» YOUR INSTRUCTIONS:
Every line of the entries below from the one containing "[F64 Black Friday 2026] (150, 679)" to the one containing "Gaming (150, 1320)", both ends included, must be written out exactly. No other line belongs in the answer.

» INFORMATION PROVIDED:
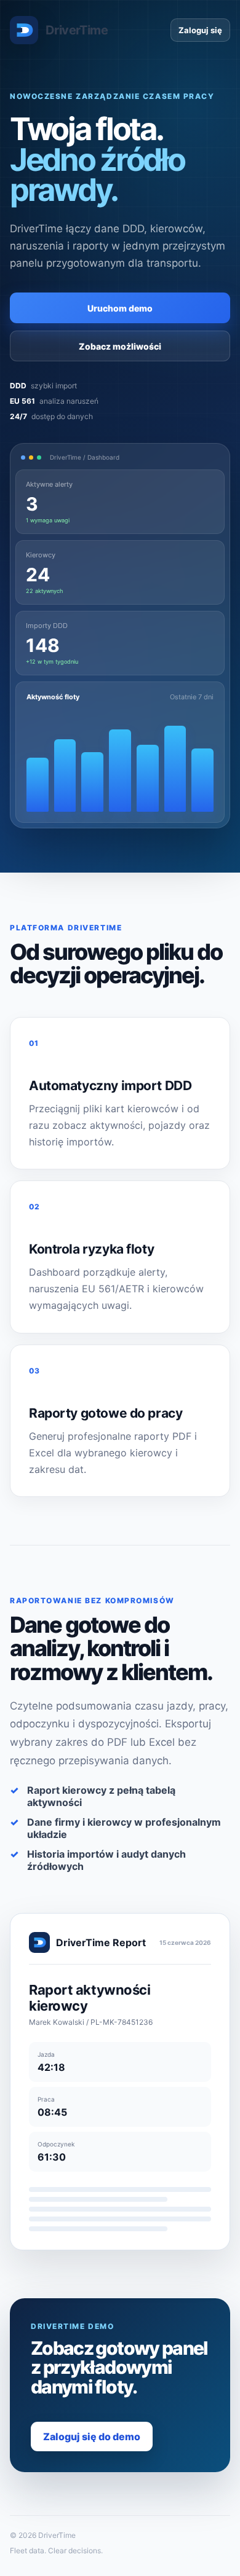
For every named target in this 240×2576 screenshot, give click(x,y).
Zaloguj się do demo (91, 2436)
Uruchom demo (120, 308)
---
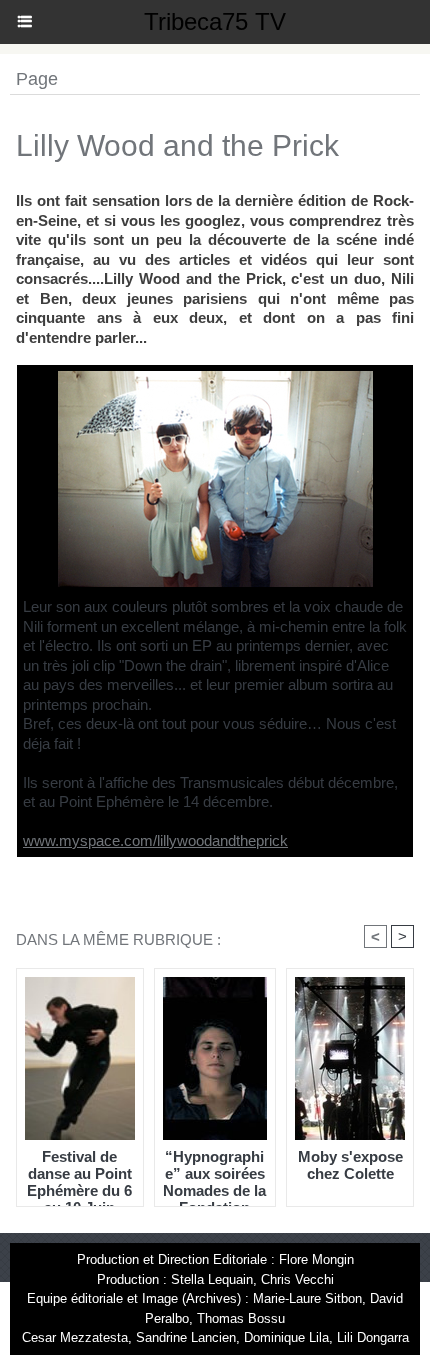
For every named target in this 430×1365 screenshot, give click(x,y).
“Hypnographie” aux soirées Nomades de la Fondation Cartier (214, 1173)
...
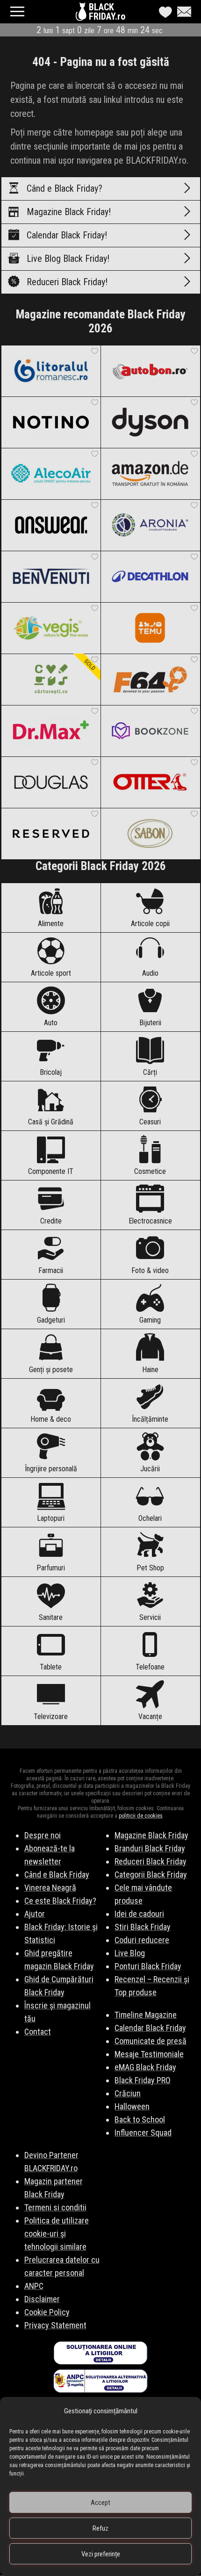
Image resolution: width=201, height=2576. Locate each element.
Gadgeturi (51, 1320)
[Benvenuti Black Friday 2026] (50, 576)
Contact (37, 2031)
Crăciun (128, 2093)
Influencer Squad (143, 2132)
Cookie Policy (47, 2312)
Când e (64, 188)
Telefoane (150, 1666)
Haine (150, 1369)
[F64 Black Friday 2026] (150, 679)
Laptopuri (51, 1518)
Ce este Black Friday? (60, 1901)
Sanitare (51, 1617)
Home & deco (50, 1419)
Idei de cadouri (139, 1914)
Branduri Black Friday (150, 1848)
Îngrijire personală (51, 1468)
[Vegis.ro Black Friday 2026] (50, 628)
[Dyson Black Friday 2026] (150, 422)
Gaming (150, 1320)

» THE COMPLETED TASK:
[F64 Black Friday 2026] (150, 679)
Laptopuri (51, 1518)
Ce este Black Friday? (60, 1901)
Sanitare (51, 1617)
Home & deco (50, 1419)
Idei de cadouri (139, 1914)
Branduri Black Friday (150, 1848)
Îngrijire personală (51, 1468)
[Vegis.ro Black Friday 2026] (50, 628)
[Dyson Black Friday 2026] (150, 422)
Gaming (150, 1320)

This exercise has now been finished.